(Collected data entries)
###

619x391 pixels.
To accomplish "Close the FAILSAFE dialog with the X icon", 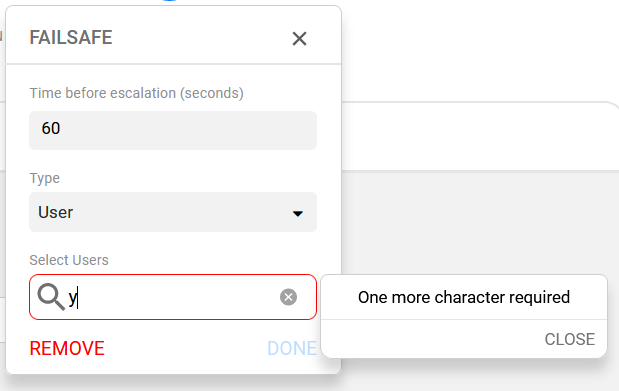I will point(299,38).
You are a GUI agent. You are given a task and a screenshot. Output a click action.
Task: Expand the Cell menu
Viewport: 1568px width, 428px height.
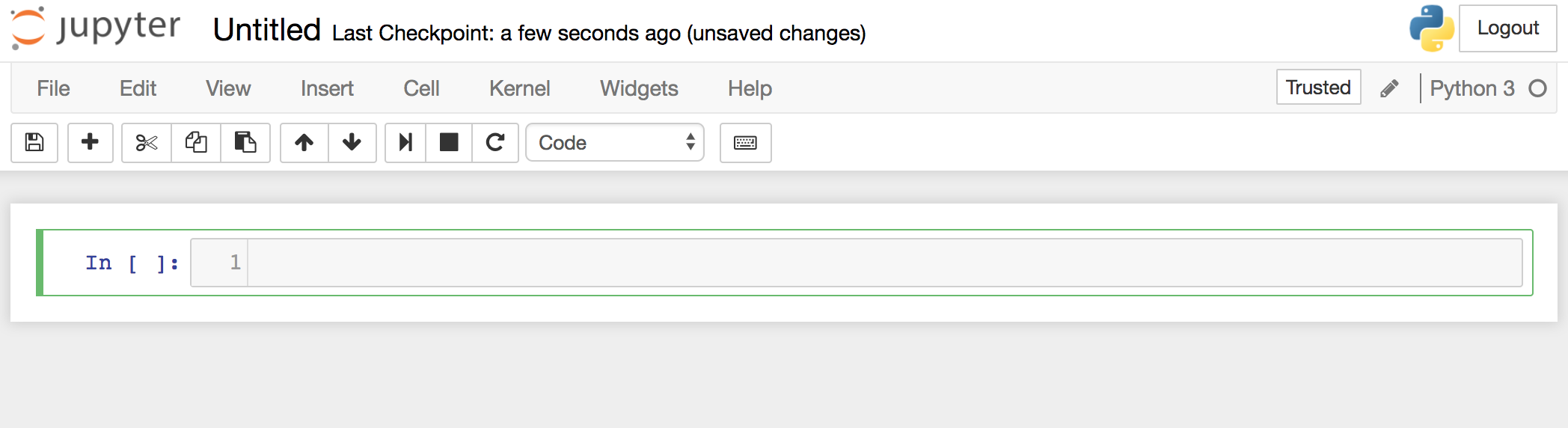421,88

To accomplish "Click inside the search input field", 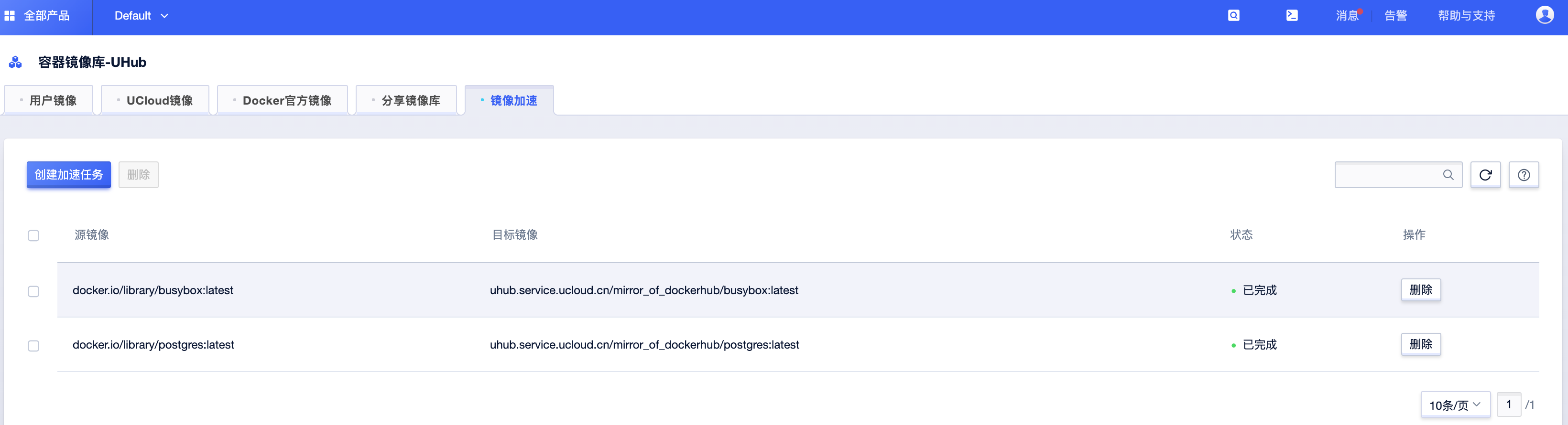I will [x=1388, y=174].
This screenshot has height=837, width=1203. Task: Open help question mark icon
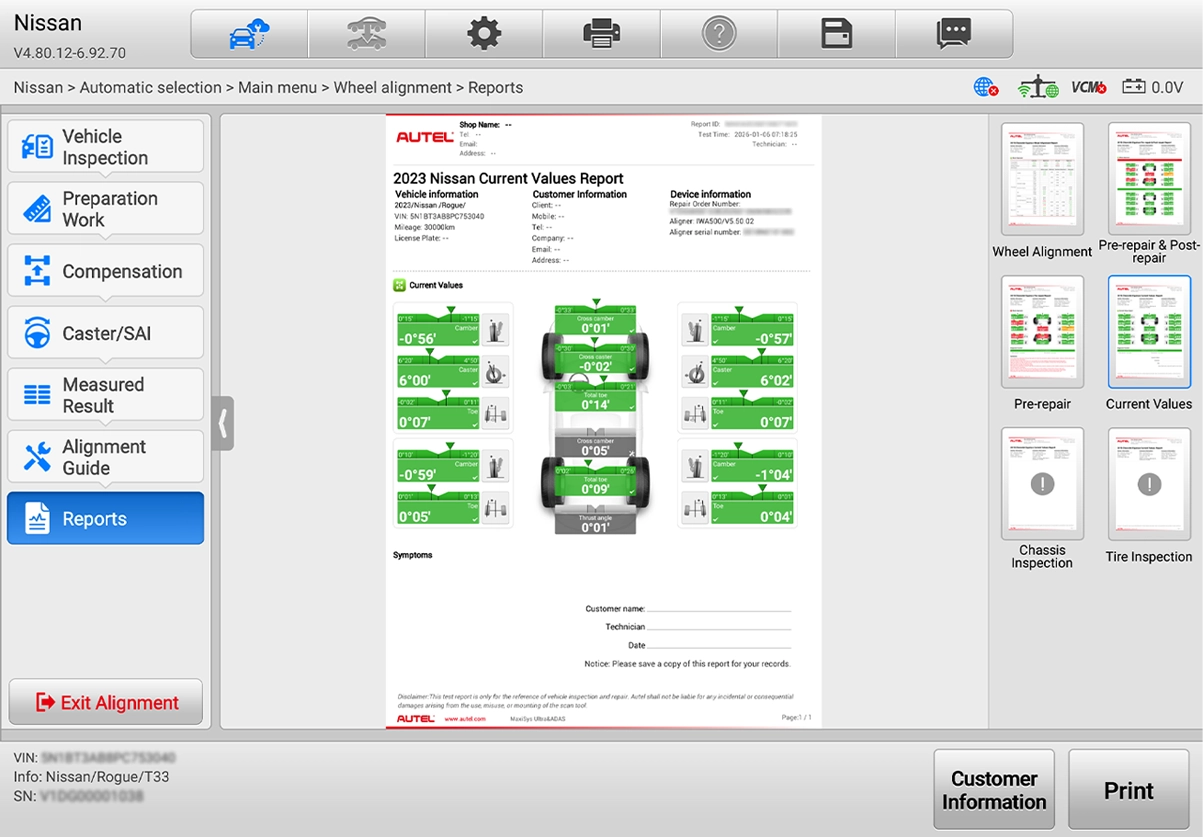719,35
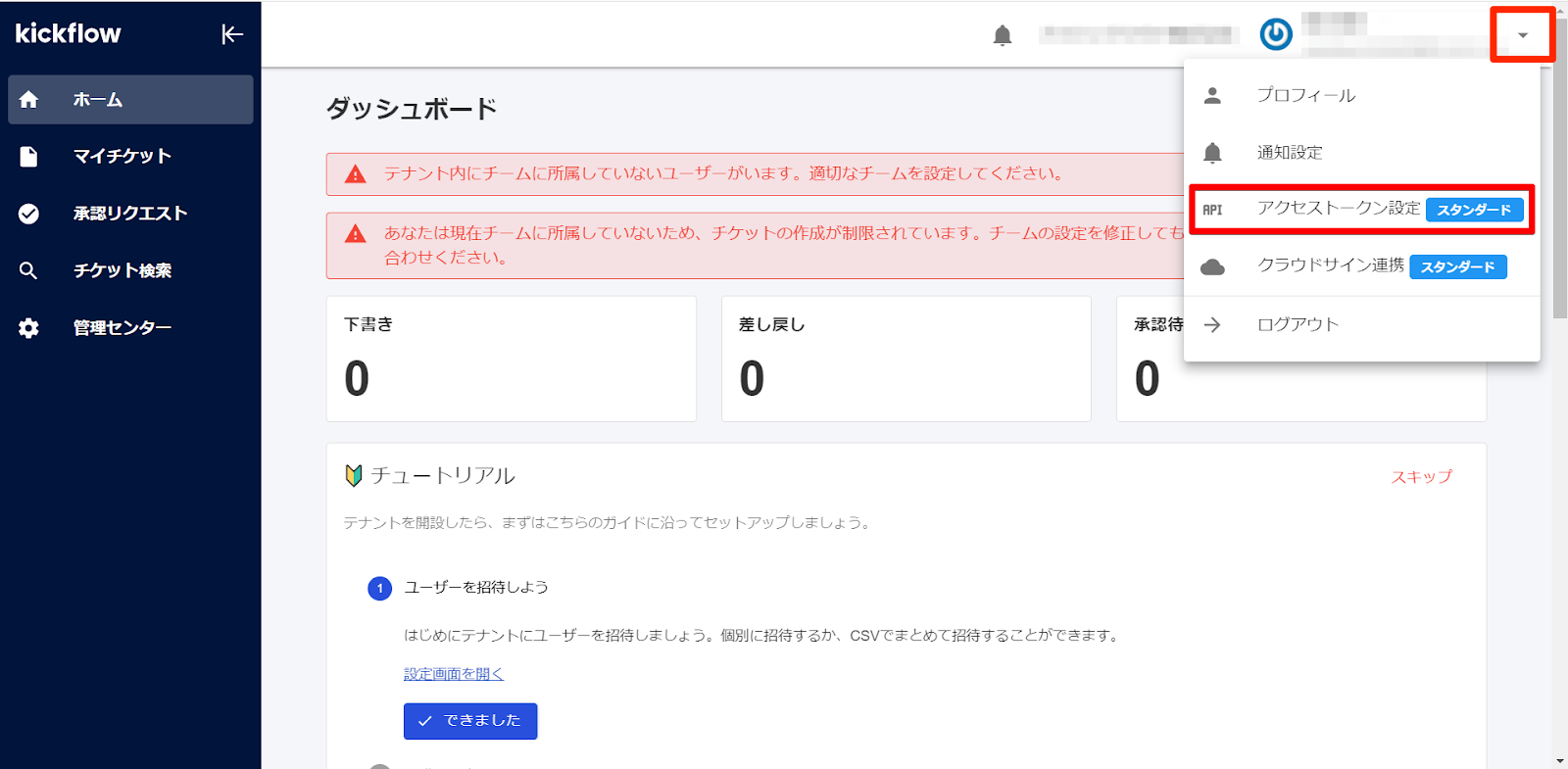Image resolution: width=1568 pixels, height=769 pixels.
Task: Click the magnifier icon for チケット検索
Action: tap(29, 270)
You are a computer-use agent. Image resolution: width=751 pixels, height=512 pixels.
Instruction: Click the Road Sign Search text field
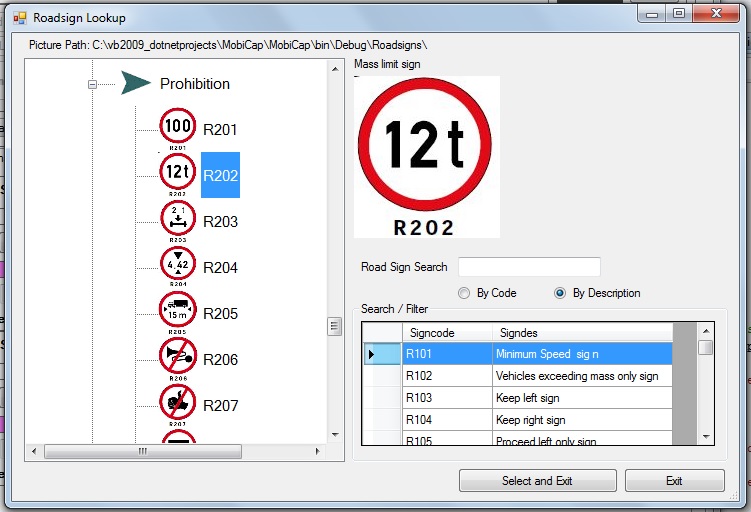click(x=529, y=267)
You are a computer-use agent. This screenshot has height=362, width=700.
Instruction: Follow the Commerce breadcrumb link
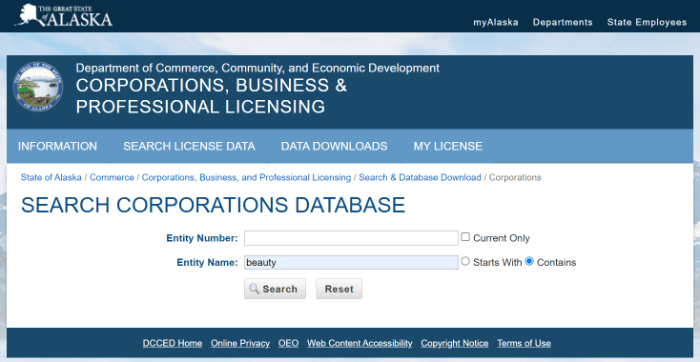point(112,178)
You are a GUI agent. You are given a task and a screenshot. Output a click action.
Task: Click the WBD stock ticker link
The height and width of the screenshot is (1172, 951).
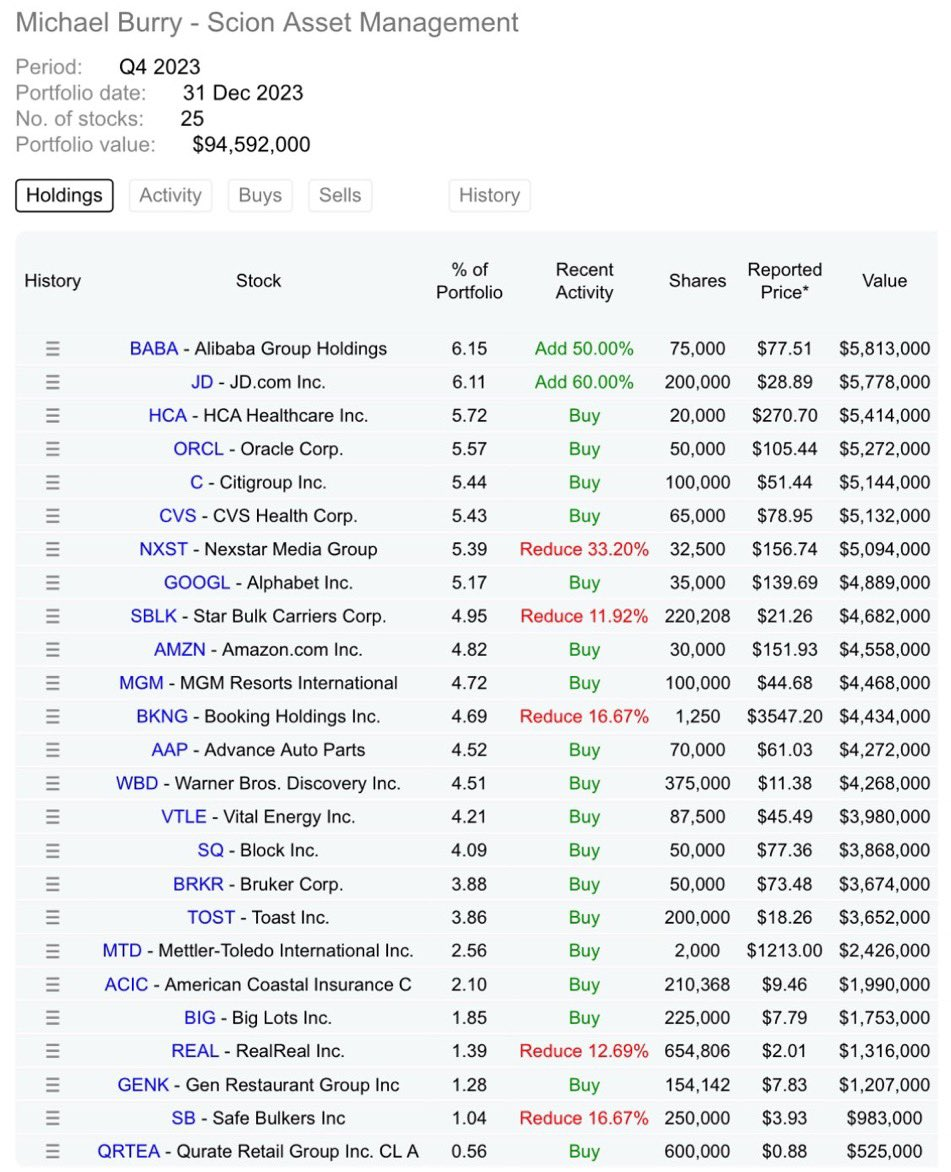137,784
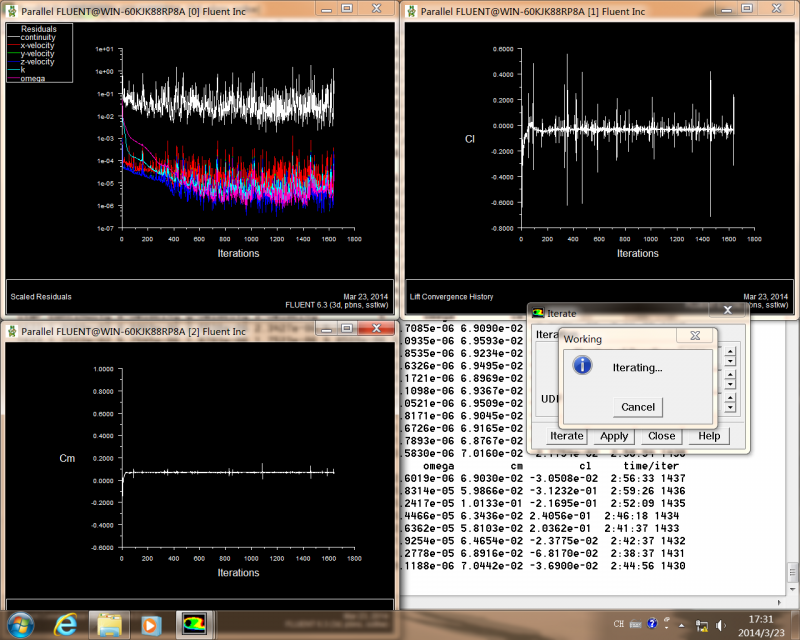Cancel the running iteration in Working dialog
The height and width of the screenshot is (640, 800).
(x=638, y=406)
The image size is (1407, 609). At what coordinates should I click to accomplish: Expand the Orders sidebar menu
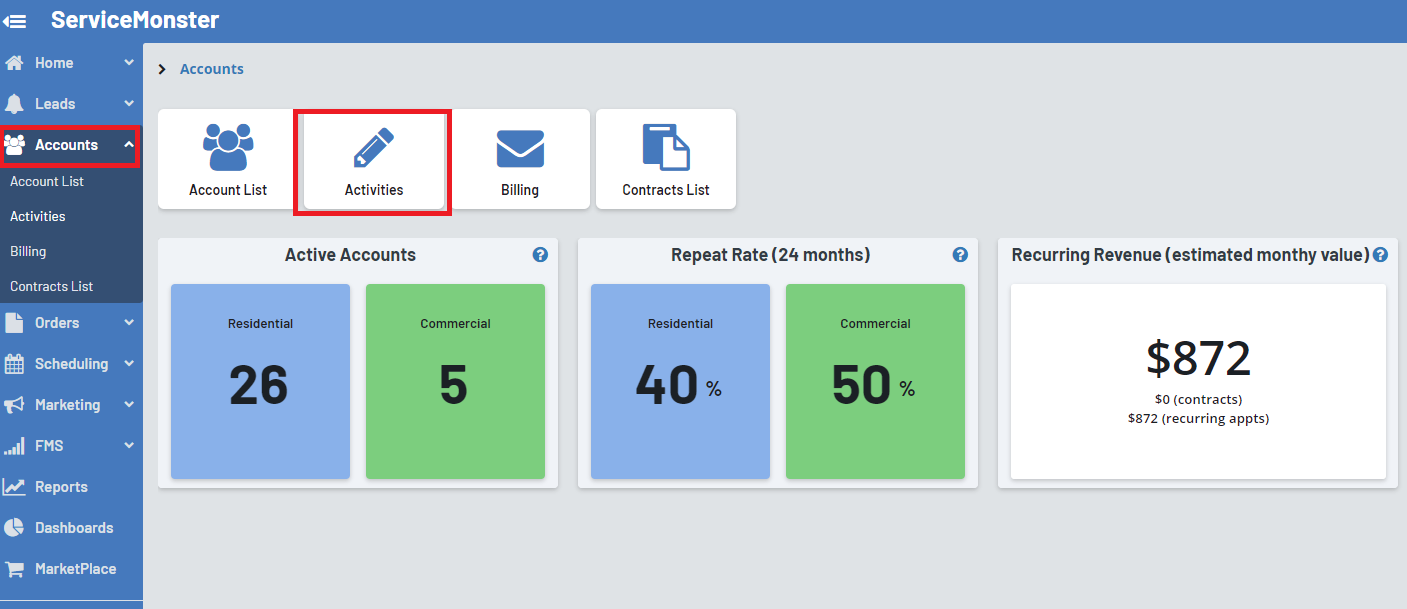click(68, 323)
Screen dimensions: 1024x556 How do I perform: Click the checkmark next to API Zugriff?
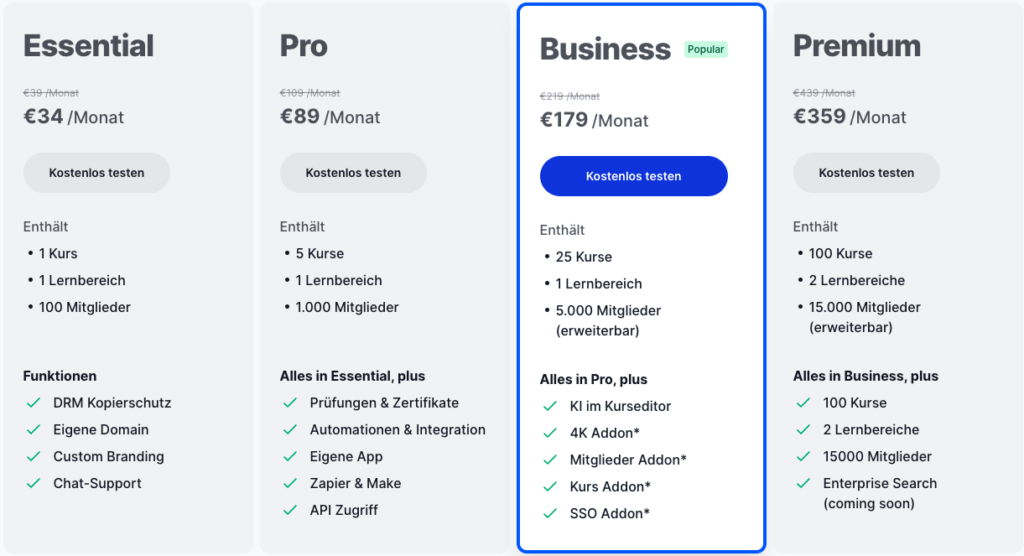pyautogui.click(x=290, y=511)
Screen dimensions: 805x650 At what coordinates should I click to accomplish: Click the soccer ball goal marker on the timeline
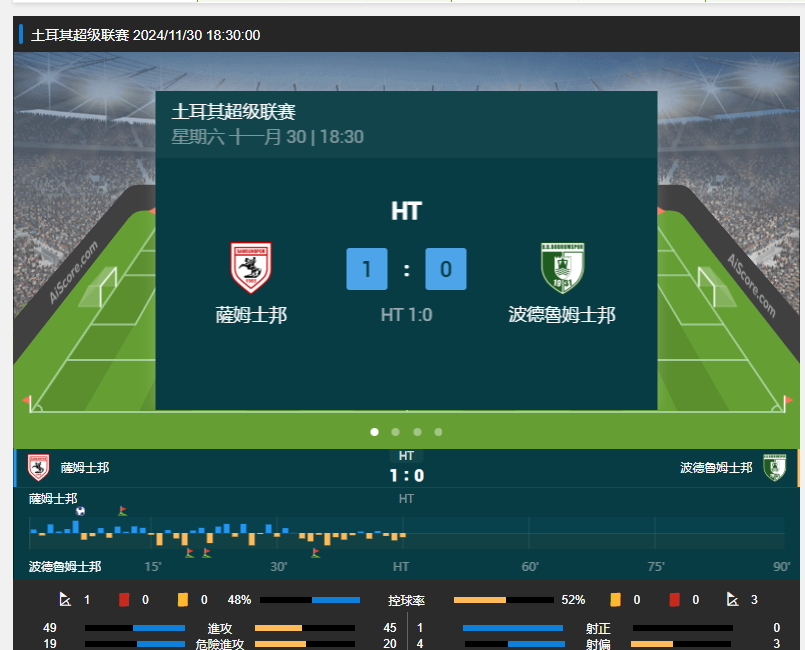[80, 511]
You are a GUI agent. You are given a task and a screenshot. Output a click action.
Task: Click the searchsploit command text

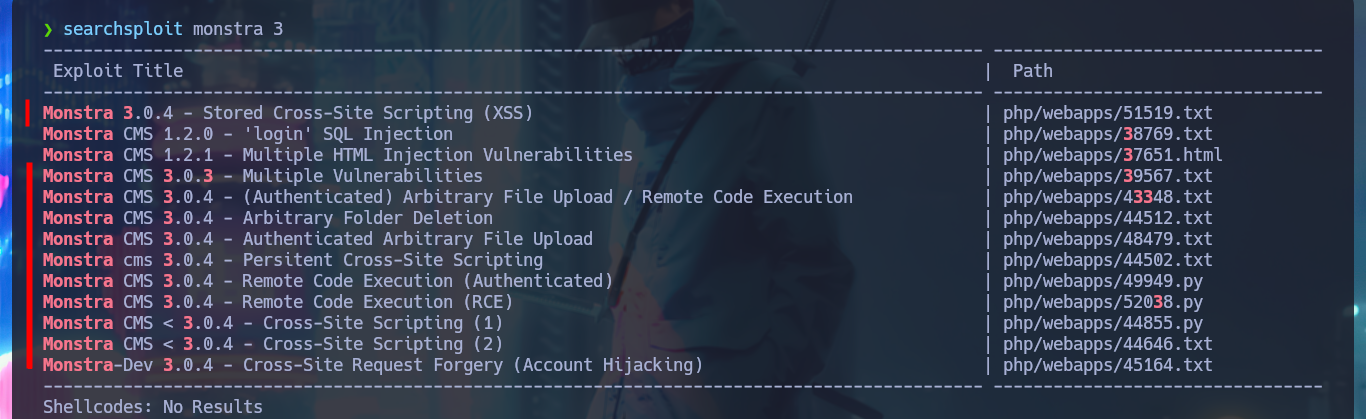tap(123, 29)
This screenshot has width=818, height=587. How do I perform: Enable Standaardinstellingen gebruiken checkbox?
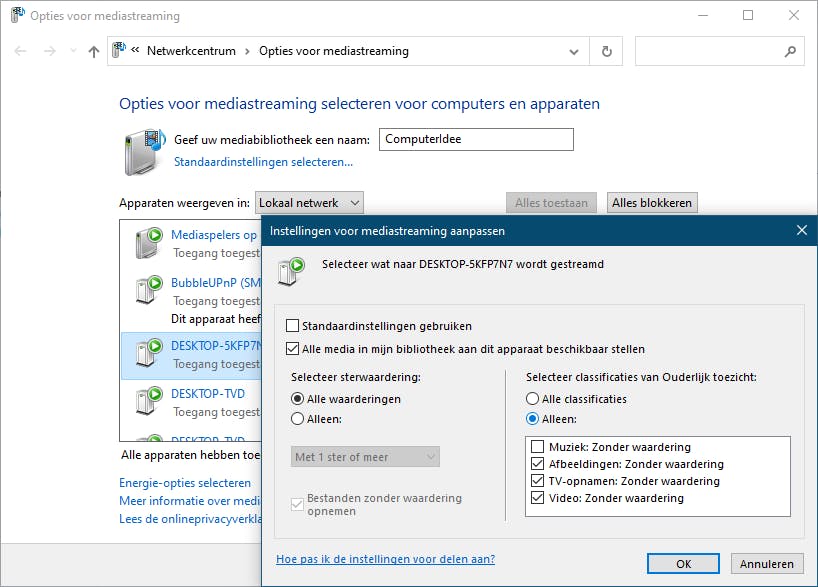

###

» **Exercise instructions**
Return, in full, every line of these entries that holds "computer".

» **Result of the exercise**
You are a computer-use agent. Image resolution: width=751 pixels, height=512 pixels.
You are a computer-use agent. This screenshot has height=362, width=700.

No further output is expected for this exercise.